Gluster Volume utilization is one of the critical metrics which everybody interested to know. This blog discusses the multiple approaches available to get the Volume utilization and comparisons between them.

Approach 1 - Fuse mount

Use fuse mount to mount the Gluster Volume and get the df output(Or use os.statvfs in case of Python script).

For example,

$ mount -t glusterfs localhost:gvol_rep3 /mnt/gvol_rep3
$ df -B1 /mnt/gvol_rep3
$ umount /mnt/gvol_rep3

Approach 2 - libgfapi mount

Use libgfapi mount and run os.statvfs to get the Volume utilization.

The following Python example uses libgfapi-python project.

from gluster import gfapi

volume = gfapi.Volume('localhost', 'gvol_rep3')
volume.mount()
st = volume.statvfs("/")
print("Total Size: %s" % (st.f_blocks * st.f_bsize))
volume.umount()

Approach 3 - Gluster CLI

Volume status detail command already provides brick-level utilization. Combine status detail with Volume info to group the bricks into subvolumes. Get the storage reserve by running gluster volume get <volname> storage.reserve and subtract the same from size_free or add to size_used.

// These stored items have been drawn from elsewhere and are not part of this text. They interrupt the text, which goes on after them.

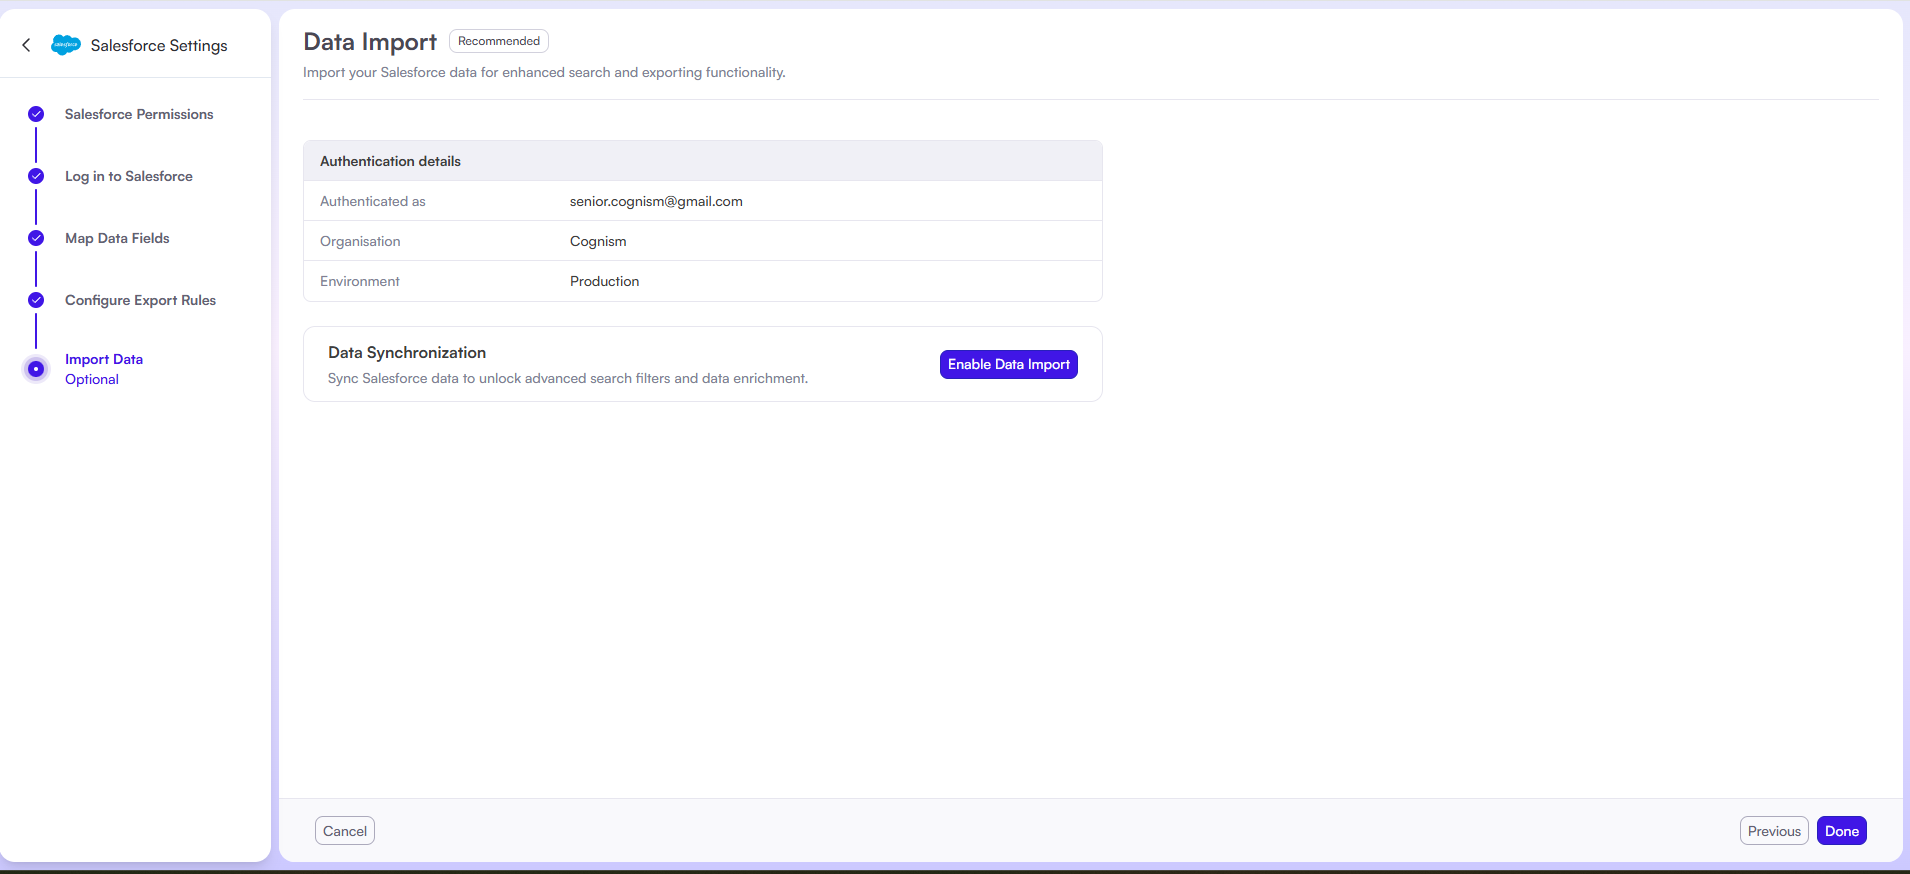Click the Done button
This screenshot has width=1910, height=874.
pos(1841,831)
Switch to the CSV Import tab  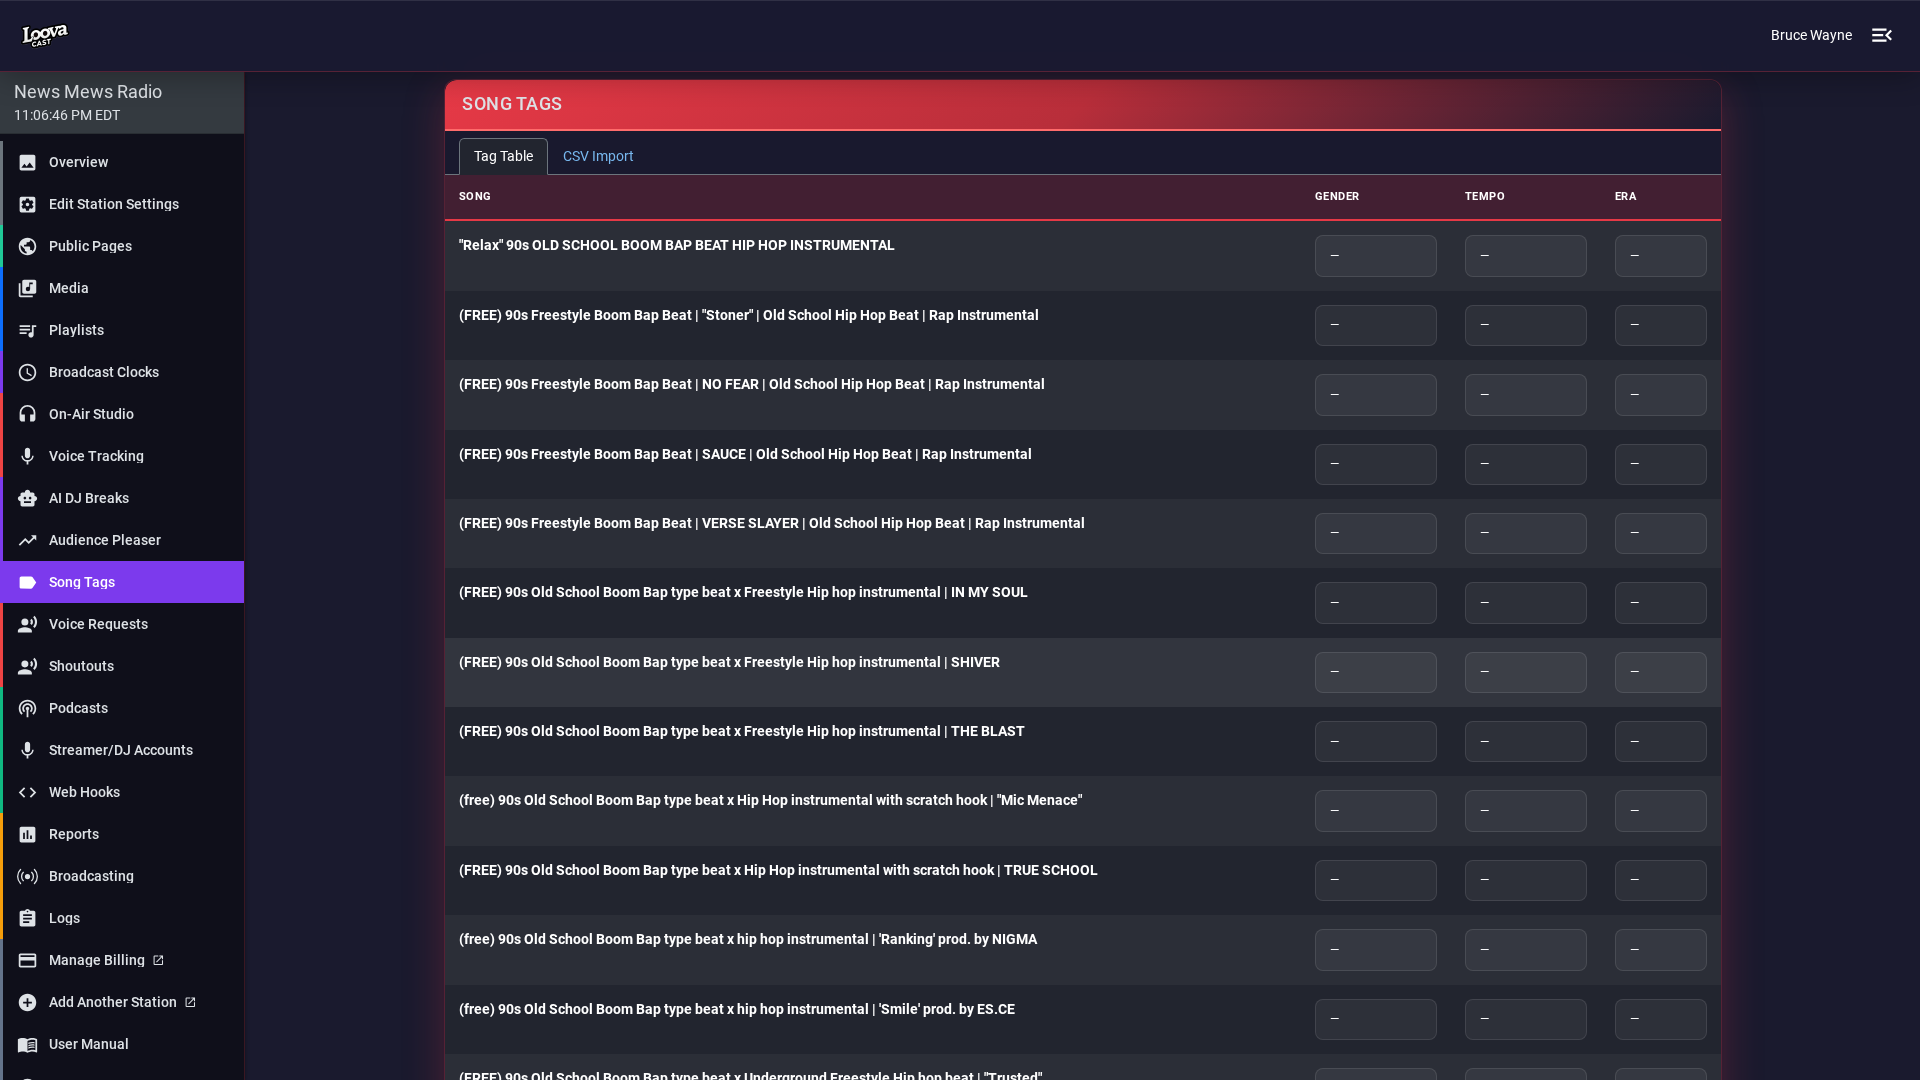[598, 156]
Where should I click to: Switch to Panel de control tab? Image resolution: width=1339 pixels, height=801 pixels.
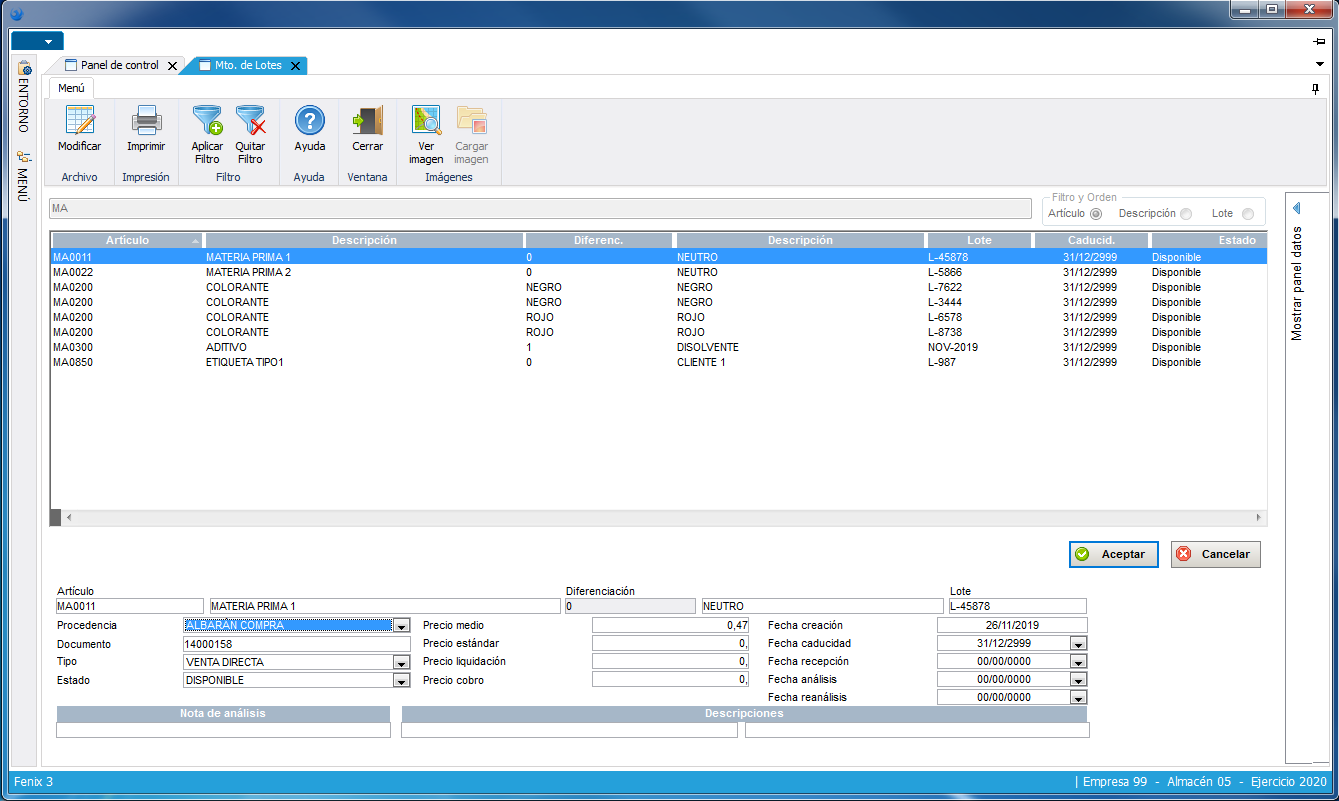[x=119, y=65]
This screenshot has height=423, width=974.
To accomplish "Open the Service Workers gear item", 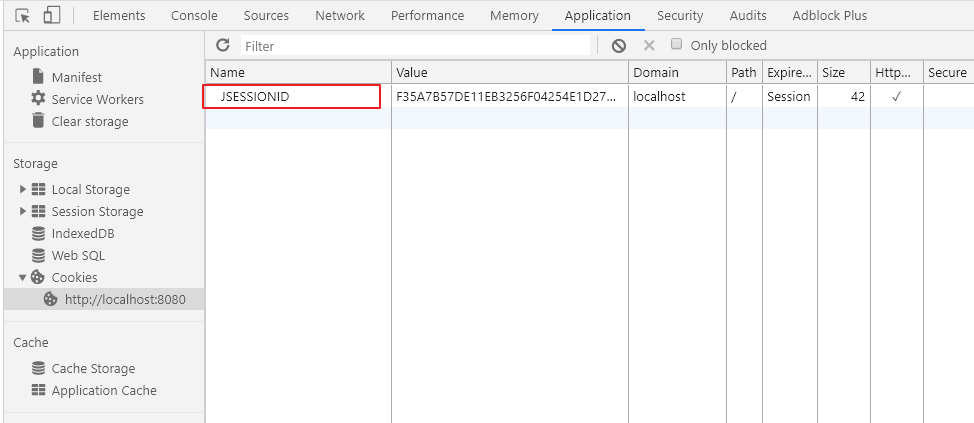I will (x=97, y=99).
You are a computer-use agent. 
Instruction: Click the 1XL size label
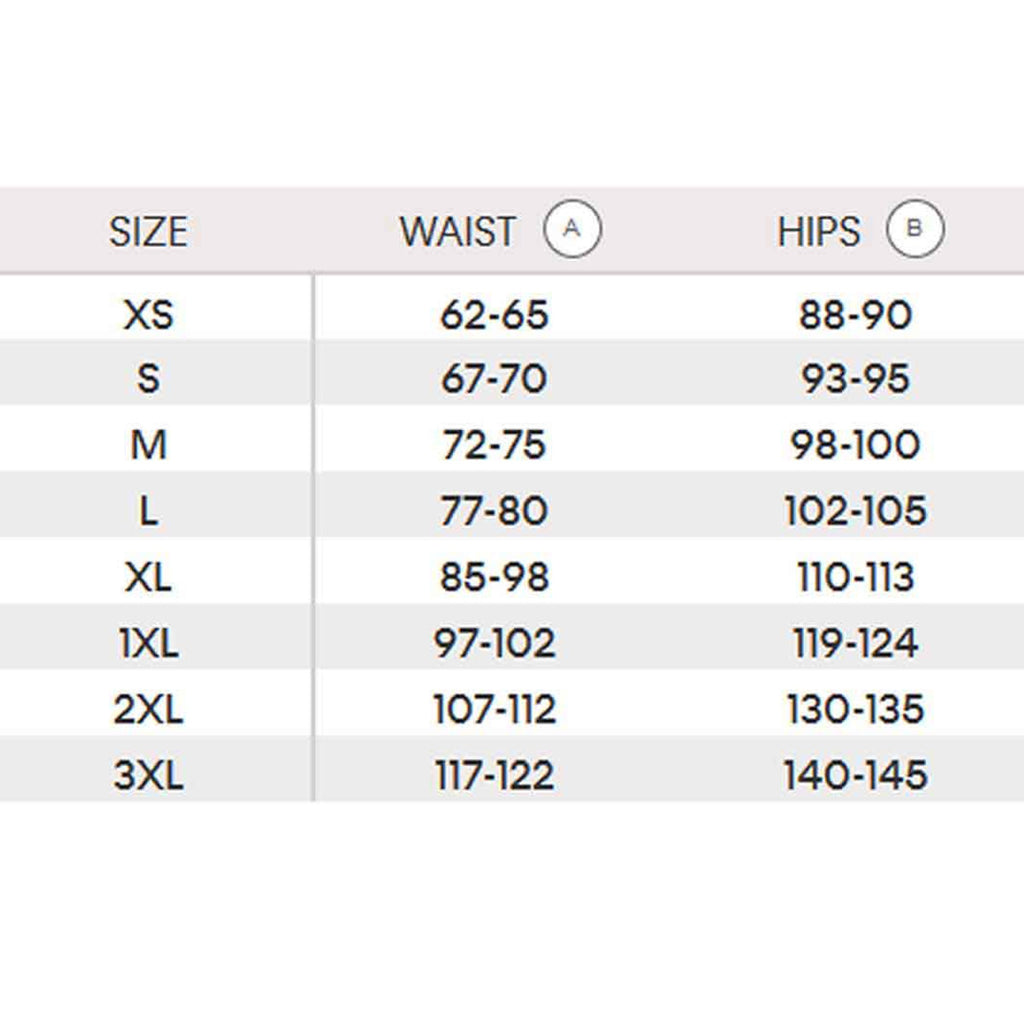click(x=148, y=644)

Refer Posix storage reserve feature here

Once we get the sub volume grouping, get the sub volume utilization from the bricks utilization as follows.

volume_capacity_total = 0
volume_capacity_used = 0
volume_inodes_total = 0
volume_inodes_used = 0
for subvol in subvols {
    volume_capacity_total += subvol.capacity_total
    volume_capacity_used += subvol.capacity_used
    volume_inodes_total += subvol.inodes_total
    volume_inodes_used += subvol.inodes_used
}

Subvolume utilization is dependent on its type. If subvolume type is Replicate then take the maximum of capacity_used of all bricks in that subvolume and take a minimum of capacity_total of all bricks. This method is because all replica bricks will have the same data and total capacity of a subvolume is dependent on the brick having least capacity (In most cases capacity of all bricks in subvolume will be identical).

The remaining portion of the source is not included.